(Extracted information begins)

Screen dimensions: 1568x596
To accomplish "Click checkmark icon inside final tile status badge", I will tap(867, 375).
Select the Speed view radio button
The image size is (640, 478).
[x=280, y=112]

(Extracted information ends)

**Instructions to follow**: All records above are to be returned exactly as given.

**Response**:
Screen dimensions: 1568x596
To accomplish "Click checkmark icon inside final tile status badge", I will tap(867, 375).
Select the Speed view radio button
The image size is (640, 478).
[x=280, y=112]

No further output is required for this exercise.